Malware Detectors’ Overfitting Issue on Dataset-Specific Models
Static Detectors Struggle to Catch Obfuscated Malware Outside Their Training Dataset
The effectiveness of machine learning (ML)-based static detectors in catching malware outside their training dataset has been called into question by recent research. These detectors, commonly used as a first line of defense against malware, are typically trained on data that closely resembles their training set.
However, the study found that when faced with malware that does not match the distribution they were trained on, these detectors can struggle to detect it.
The researchers tested the ability of static detectors to identify malware that had been obfuscated to evade detection. They created detection pipelines using a standardized feature format common across six public Windows PE datasets. The models were then evaluated not only on held-out data from their own training distribution but also on four external datasets:
- TRITIUM, built from naturally occurring threat samples collected from operational environments;
- INFERNO, derived from red team and custom command-and-control malware;
- SOREL-20M, a large-scale benchmark covering several years of real-world PE files;
- ERMDS, a dataset constructed specifically to challenge detectors with obfuscated samples at the binary, source code, and packer levels.
On data from their own training distribution, the best-performing models achieved AUC and F1 scores in the high 90s, indicating strong performance. However, when evaluating the models on the external datasets, the results told a more sobering story. The models performed poorly on INFERNO, the red team and C2 dataset, and SOREL-20M, the largest and most temporally diverse external dataset, with some model configurations falling far enough that their practical utility at low false positive rates would be limited.
One of the more instructive findings involved the attempt to fix the obfuscation problem directly. Adding ERMDS to the training set improved performance on obfuscated samples within that dataset’s distribution. However, it also reduced generalization to SOREL-20M relative to training without it. This pattern suggests a tension that practitioners building or procuring static detectors should be aware of: training a model to recognize obfuscated malware can shift its feature distribution in ways that reduce its effectiveness on broader, more diverse data.

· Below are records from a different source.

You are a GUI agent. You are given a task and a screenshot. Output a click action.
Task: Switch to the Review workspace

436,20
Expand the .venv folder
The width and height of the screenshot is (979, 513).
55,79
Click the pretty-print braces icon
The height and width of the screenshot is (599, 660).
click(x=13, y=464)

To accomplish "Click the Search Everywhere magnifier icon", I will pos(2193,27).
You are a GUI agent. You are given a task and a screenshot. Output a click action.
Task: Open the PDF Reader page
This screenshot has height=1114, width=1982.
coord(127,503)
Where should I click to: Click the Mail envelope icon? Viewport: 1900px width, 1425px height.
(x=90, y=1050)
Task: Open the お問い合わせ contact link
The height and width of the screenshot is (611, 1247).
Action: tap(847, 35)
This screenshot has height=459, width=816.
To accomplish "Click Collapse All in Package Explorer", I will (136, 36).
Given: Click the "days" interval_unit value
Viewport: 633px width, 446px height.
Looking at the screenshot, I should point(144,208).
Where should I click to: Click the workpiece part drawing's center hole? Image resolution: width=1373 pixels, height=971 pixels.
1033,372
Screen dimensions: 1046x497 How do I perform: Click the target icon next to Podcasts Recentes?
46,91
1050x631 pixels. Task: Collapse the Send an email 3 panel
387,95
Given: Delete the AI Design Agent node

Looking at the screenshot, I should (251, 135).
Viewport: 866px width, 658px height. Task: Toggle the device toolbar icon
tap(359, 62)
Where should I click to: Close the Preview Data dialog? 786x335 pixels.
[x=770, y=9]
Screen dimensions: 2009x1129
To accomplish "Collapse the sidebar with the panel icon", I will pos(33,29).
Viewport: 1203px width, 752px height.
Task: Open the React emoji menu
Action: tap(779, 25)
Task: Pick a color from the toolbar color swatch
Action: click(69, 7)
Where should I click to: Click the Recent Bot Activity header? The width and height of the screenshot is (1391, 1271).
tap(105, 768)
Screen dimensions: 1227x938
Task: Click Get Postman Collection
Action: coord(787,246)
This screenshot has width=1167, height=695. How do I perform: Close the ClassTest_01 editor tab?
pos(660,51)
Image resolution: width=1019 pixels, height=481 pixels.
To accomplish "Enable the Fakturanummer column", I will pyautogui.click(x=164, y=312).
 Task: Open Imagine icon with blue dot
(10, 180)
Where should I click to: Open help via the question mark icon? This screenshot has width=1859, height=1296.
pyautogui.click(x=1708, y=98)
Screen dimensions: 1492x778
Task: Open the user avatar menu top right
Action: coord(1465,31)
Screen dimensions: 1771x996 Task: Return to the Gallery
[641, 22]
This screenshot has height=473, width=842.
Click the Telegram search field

This research highlights the importance of considering the threat landscape the detector will encounter when evaluating its benchmark performance. Red team tooling, packed malware, and temporally shifted samples can all degrade a model that looks strong on paper. The researchers plan to extend the evaluation to deep learning architectures, with continued focus on how training data composition affects detection at the low false positive rates required for production deployments.